Problem statement
Reproduce verbatim the items from the line containing "Where should I click to: Select" through the end of the items, including both ends.

Input
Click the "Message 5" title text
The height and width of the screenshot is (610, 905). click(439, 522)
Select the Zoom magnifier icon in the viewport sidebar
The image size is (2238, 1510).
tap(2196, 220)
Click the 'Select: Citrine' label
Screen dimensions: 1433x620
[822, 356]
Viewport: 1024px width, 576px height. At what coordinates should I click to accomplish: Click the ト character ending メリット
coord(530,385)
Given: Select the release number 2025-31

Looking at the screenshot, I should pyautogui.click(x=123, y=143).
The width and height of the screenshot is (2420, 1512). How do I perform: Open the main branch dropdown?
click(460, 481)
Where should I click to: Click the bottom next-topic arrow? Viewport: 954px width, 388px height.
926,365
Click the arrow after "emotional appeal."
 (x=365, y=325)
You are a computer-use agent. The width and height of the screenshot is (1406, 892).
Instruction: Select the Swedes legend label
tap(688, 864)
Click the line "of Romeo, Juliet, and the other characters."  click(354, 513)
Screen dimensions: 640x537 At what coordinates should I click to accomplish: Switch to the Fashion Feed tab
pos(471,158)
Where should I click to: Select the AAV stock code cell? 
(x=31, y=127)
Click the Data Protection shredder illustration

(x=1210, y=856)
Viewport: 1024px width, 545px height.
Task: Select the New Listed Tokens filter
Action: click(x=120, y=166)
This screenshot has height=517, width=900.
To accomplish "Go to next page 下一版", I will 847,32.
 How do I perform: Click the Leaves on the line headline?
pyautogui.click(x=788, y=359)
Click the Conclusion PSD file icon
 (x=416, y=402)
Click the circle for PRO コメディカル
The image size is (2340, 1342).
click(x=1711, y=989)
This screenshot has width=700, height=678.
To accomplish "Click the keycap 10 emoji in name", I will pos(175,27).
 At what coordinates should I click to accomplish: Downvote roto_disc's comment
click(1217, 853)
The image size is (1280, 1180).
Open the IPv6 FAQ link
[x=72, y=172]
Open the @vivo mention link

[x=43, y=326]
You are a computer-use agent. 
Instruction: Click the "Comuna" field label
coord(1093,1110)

Finished task
Where should I click to: Select the AAV stock code cell? 
(x=31, y=127)
Click the Data Protection shredder illustration

(x=1210, y=856)
Viewport: 1024px width, 545px height.
Task: Select the New Listed Tokens filter
Action: click(x=120, y=166)
This screenshot has height=517, width=900.
To accomplish "Go to next page 下一版", I will 847,32.
 How do I perform: Click the Leaves on the line headline?
pyautogui.click(x=788, y=359)
Click the Conclusion PSD file icon
 (x=416, y=402)
Click the circle for PRO コメディカル
The image size is (2340, 1342).
click(x=1711, y=989)
This screenshot has width=700, height=678.
To accomplish "Click the keycap 10 emoji in name", I will pos(175,27).
 At what coordinates should I click to accomplish: Downvote roto_disc's comment
click(1217, 853)
The image size is (1280, 1180).
Open the IPv6 FAQ link
[x=72, y=172]
Open the @vivo mention link

[x=43, y=326]
You are a computer-use agent. 
Instruction: Click the "Comuna" field label
coord(1093,1110)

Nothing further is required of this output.